Houston’s DNA, like the nation’s, remained largely European due to federal laws: The Chinese Exclusion Acts of 1882, 1892, and 1902; the Immigration Act of 1924, which imposed quotas mirroring each ethnic group’s representation in the population, maintained the existing racial order; and the Mexican Repatriation Act of 1930, which permitted the deportation of Mexicans—even some who were U.S. citizens—to relieve the stress they allegedly placed on the economy. American attitudes toward Mexicans changed during World War II. The U.S. and Mexican governments signed the Mexican Farm Labor Program Agreement, which brought in Mexican workers to fill U.S. labor shortages, but these braceros were not allowed to stay here.
The fortunes of hopeful emigrants changed with passage of the Immigration and Nationality Act of 1965 that allowed people to enter the country based on new criteria, including their technical skills, family reunification, and political persecution. The law opened the way for waves of new residents who came to Houston, altering our DNA and expanding the breadth of our city’s culture. Beginning in the 1970s through 2010, the number of Latinos and Asians in Houston rose dramatically, with Latinos going from 11% to 41% of the population and Asians shifting from less than 1% to 7% of the total.
In thinking about the people discussed in this issue, I cannot help but be grateful that our DNA is so diverse! Latinos have continuously worked for our community and families, even when they were not treated as equals.
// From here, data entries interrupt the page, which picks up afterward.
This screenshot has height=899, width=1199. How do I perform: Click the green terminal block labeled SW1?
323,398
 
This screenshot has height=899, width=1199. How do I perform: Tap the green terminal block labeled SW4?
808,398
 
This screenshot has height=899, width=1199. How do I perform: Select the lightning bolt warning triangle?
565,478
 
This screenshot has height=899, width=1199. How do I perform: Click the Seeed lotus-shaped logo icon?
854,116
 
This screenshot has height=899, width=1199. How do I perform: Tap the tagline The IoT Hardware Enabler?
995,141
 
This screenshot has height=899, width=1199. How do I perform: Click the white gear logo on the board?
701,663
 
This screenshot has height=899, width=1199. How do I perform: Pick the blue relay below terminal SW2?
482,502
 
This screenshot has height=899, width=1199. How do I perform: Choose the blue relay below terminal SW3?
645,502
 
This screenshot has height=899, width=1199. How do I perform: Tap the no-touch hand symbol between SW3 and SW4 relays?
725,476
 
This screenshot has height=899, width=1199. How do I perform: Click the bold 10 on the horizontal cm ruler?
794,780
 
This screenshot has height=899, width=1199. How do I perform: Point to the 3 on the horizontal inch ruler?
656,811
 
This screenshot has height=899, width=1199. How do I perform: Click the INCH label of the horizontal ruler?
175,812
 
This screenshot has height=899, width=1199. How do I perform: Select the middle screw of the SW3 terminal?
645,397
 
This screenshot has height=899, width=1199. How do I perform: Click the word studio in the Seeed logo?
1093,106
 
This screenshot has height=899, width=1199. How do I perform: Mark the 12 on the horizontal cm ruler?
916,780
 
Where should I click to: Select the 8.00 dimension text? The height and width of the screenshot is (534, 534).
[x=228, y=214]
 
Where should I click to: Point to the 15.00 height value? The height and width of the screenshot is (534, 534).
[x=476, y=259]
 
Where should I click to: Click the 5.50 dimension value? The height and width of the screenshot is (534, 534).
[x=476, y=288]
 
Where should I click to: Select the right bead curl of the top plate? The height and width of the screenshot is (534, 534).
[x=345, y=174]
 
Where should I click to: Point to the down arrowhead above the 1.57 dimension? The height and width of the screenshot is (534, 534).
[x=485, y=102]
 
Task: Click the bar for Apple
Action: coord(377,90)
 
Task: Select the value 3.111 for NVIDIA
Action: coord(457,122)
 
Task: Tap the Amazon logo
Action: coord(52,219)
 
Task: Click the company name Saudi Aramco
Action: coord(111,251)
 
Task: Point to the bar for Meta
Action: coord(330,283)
Club México Bello eased the transition for immigrants and maintained their cultural traditions, which have become integral to our community at large. Yolanda Black Navarro, who served on Houston History’s board, spearheaded vital civic programs and impressed on the community the power of Latino voters—not to mention making Villa Arcos a mainstay of East End restaurants. Gracie Saenz paved the way for other Latinas in Houston politics and served the community through her legal work, her time on City Council, and working with numerous nonprofit organizations. Hispanic Women in Leadership equally assisted in developing leadership skills and serving as community advocates. The braceros performed demanding labor, which the country desperately needed, for the opportunity to send a little money home and the chance they might get to settle here someday.
Latinos and people of other ethnicities are now a fundamental part of our DNA. They make us who we are as a city that proudly wears the badge of diversity and does so with a degree of inclusiveness rarely seen elsewhere. As Gracie Saenz so aptly noted, “Diversity is a good thing.”